D'une part, elle pourra permettre aux néophytes de découvrir une redoutable pièce d'un death metal dont la technicité ne l'exonère en rien d'une malfaisance tellurique. D'autre part, elle offrira aux autres, à ceux qui ne sont pas étrangers à l'art vicié que maçonnent les Canadiens, le prétexte pour replonger dans les arcanes labyrinthiques de cette offrande tendue comme une hampe prête à exploser en un geyser ténébreux.
Reprenant l'artwork, superbe d'ailleurs, d'une précédente réédition (celle de 20 Buck Spin), l'œuvre gronde d'une force (noire) intacte qui nous plante au sol, empalés par ces coups de pilon tentaculaires. Piloté par Sebastian Montesi (Mitochondrion), Auroch galope à travers les terres ravagées d'un metal extrême d'une brutalité aussi hallucinée que millimétrée. Enraciné dans une stratigraphie compliquée à la manière de plaques tectoniques qui se chevauchent, From Forgotten Worlds explore les entrailles obscures de mondes souterrains sillonnés par de tortueuses galeries.

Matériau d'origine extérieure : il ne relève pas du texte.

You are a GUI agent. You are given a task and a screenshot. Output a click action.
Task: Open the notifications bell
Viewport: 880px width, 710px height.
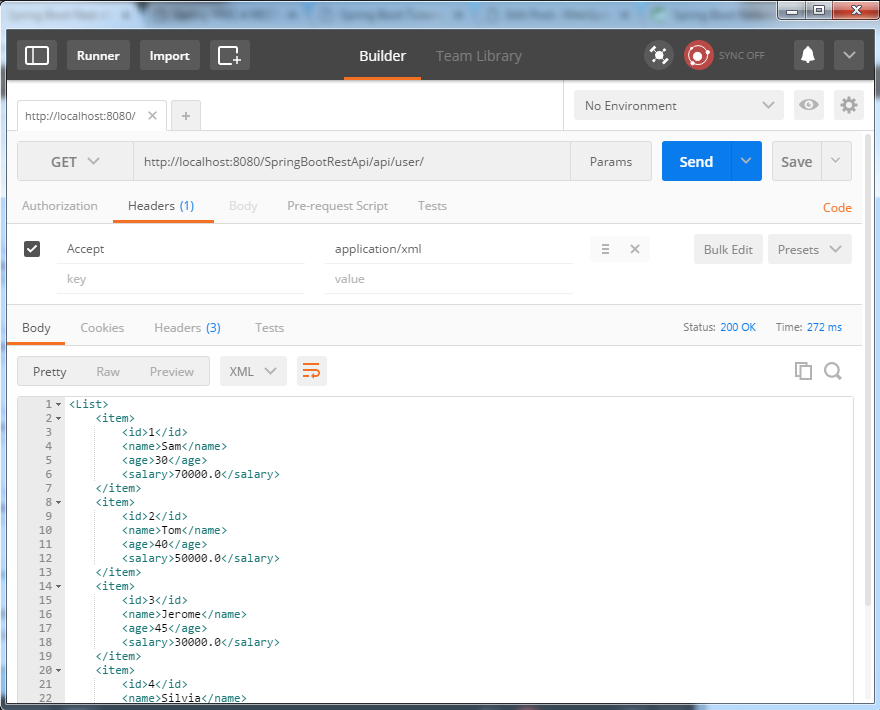(x=808, y=55)
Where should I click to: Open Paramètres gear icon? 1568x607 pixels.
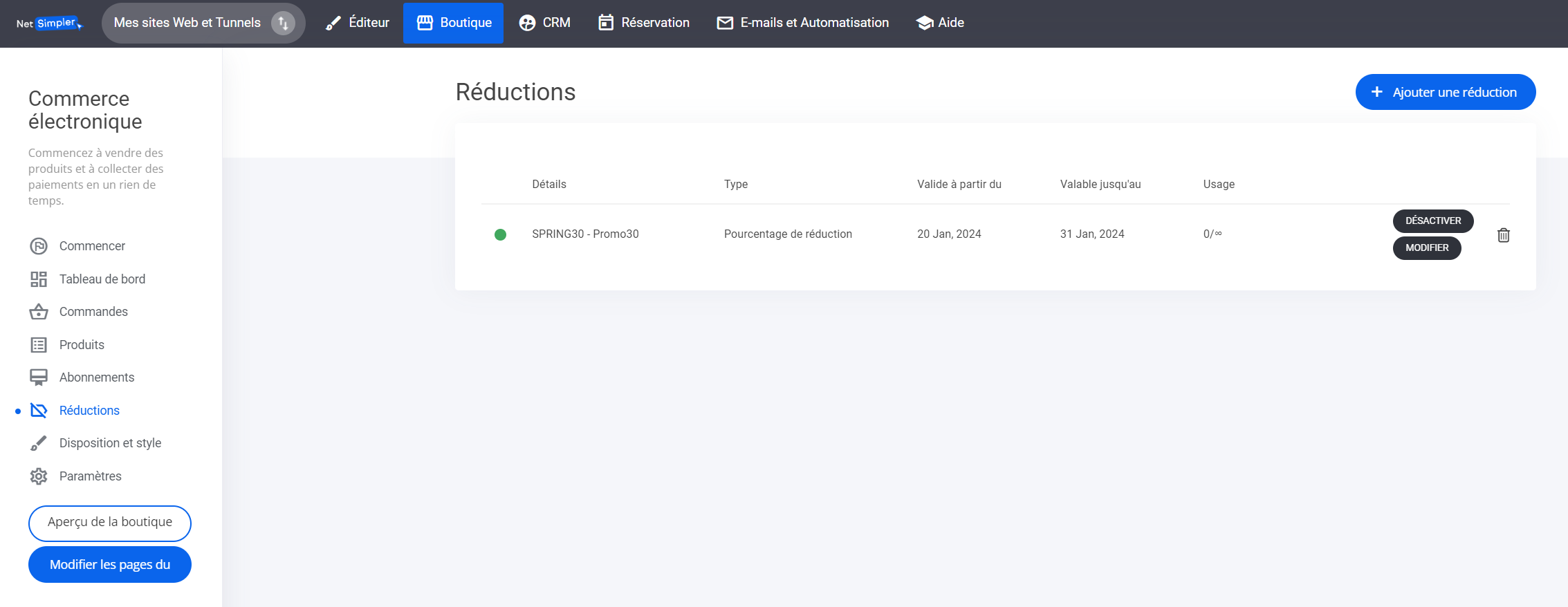pyautogui.click(x=39, y=476)
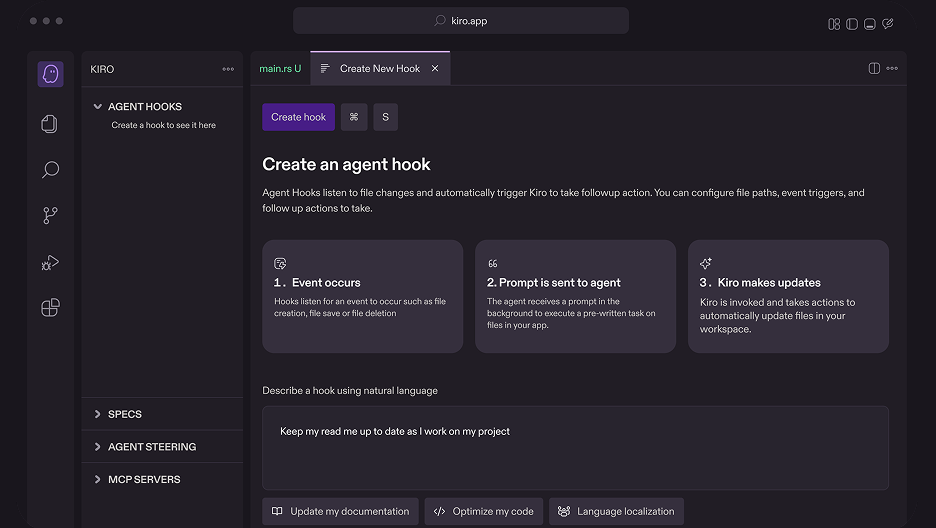Screen dimensions: 936x528
Task: Switch to the main.rs tab
Action: [279, 69]
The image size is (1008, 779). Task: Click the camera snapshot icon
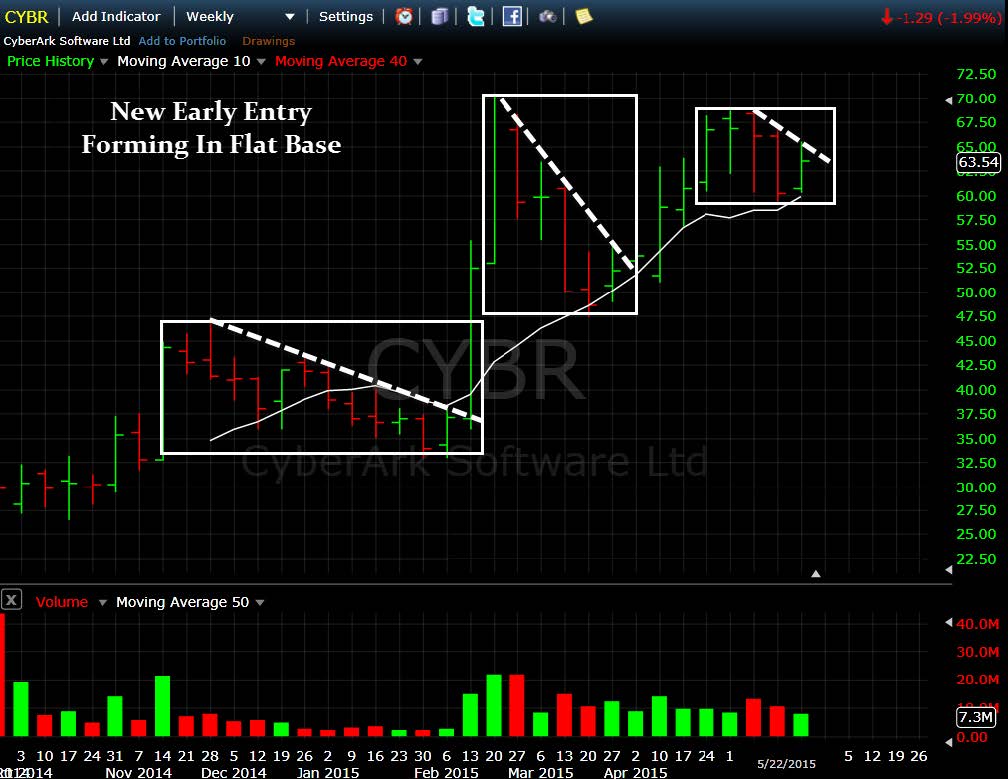[x=548, y=16]
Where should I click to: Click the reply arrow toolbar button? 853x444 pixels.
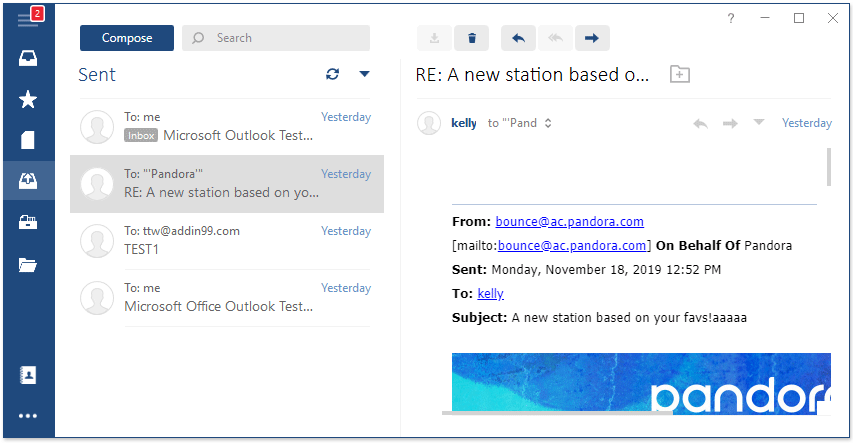[x=518, y=38]
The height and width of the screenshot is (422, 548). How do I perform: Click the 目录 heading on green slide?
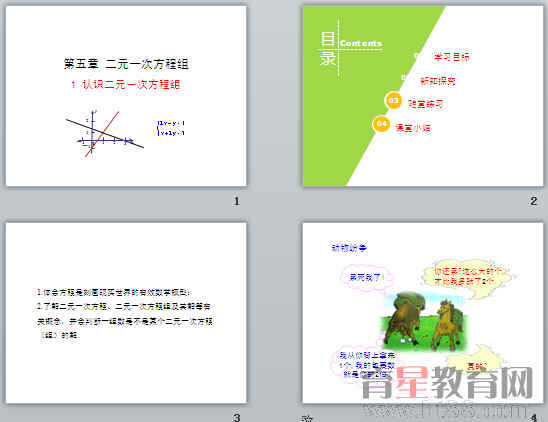point(328,49)
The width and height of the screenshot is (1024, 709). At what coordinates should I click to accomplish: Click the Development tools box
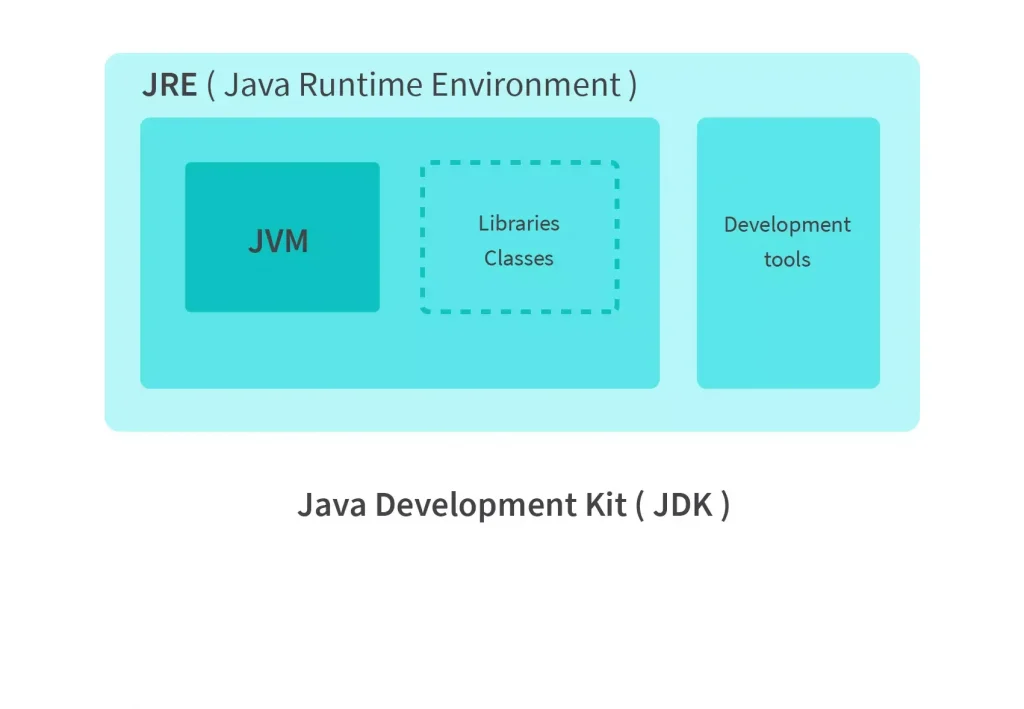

Chacun de ses titres a quelque chose d'une marche supplémentaire vers l'indicible, vers une autre dimension, un multivers aussi mystérieux qu'oppressant.

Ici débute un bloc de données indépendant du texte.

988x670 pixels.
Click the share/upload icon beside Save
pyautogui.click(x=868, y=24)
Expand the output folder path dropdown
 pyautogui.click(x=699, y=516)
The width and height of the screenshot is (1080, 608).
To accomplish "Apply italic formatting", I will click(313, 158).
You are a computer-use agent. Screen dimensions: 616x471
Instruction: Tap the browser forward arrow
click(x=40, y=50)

Architecture dense et trapue que propulse une sève sismique, l'opus éjacule une sécrétion aux allures de magma puissant qui emporte tout dans son sillage. Si les musiciens sont à l'unisson d'une violence déchaînée (Pathogenic Talisman (For Total Temporal Collapse)), ces derniers prennent soin d'aérer leurs compositions par de salvatrices éruptions. De leur manche s'échappe ainsi une faible lumière qui rend l'écoute moins sévère que prévu, presque mélodique parfois (Terra Akeldama). Les nombreuses cassures qui les perforent participent d'une construction à la fois comprimée et atmosphérique (Fleshless Ascension (Paths Of Dawn)).
Sa courte durée, loin d'en altérer la sourde tension, confère à From Forgotten Worlds une puissance dévastatrice. Véritable viol auditif, on sort de son écoute, lessivés, comme vidés mais cependant comblés, pleins de cet orgasme furieux. Mêlant effusion de virtuosité en même temps que fulgurance d'agressivité, ce disque est tout du long travaillé de l'intérieur par cette ambivalence viciée, dédale compressé tapi de piège qui nous égare autant qu'il nous fascine.